Output the entries verbatim, beginning at the line containing "At what coordinates" and stopping after the line containing "coord(1039,9)". Omit the pictures.

## start Material provided

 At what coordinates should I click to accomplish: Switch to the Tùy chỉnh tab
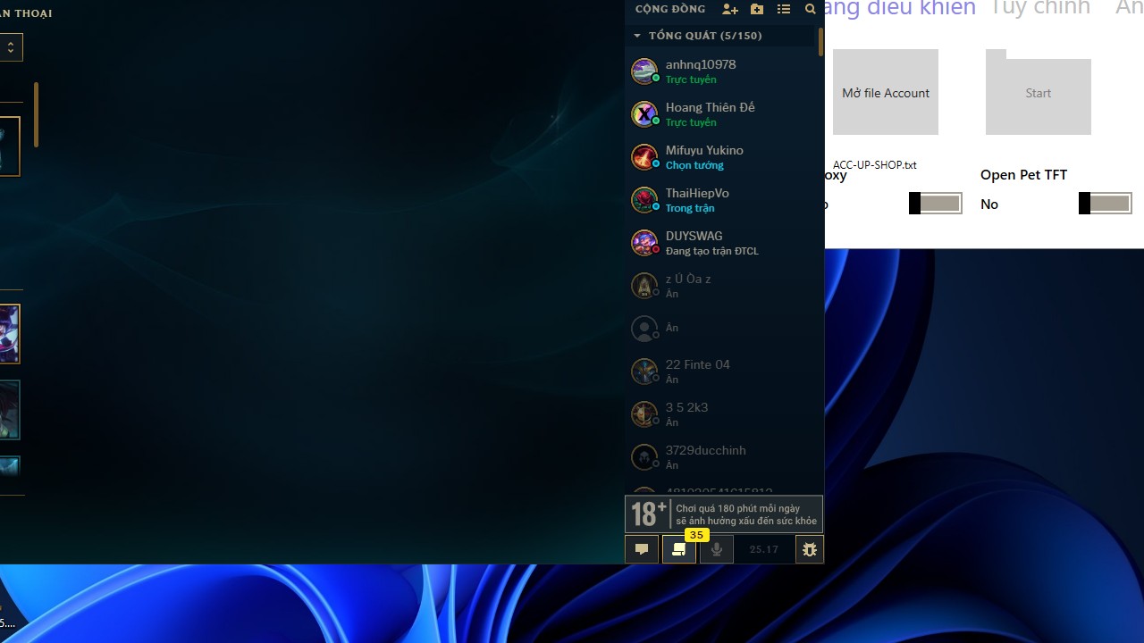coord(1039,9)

## end Material provided
## start Material provided

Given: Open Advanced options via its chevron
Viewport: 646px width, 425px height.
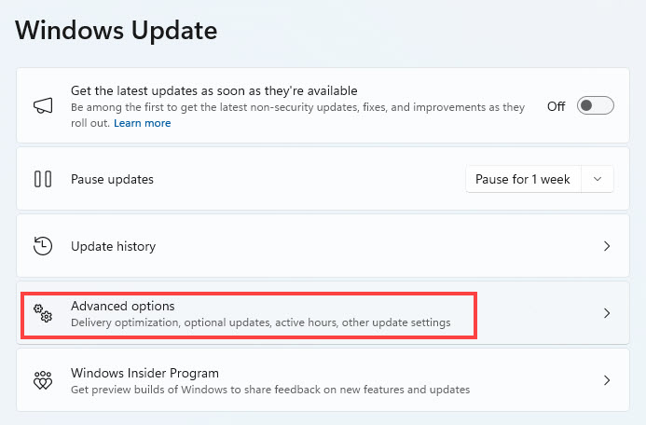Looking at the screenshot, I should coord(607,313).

## end Material provided

## Response below
 At what coordinates should I click to accomplish: Switch to the Tùy chỉnh tab
coord(1039,9)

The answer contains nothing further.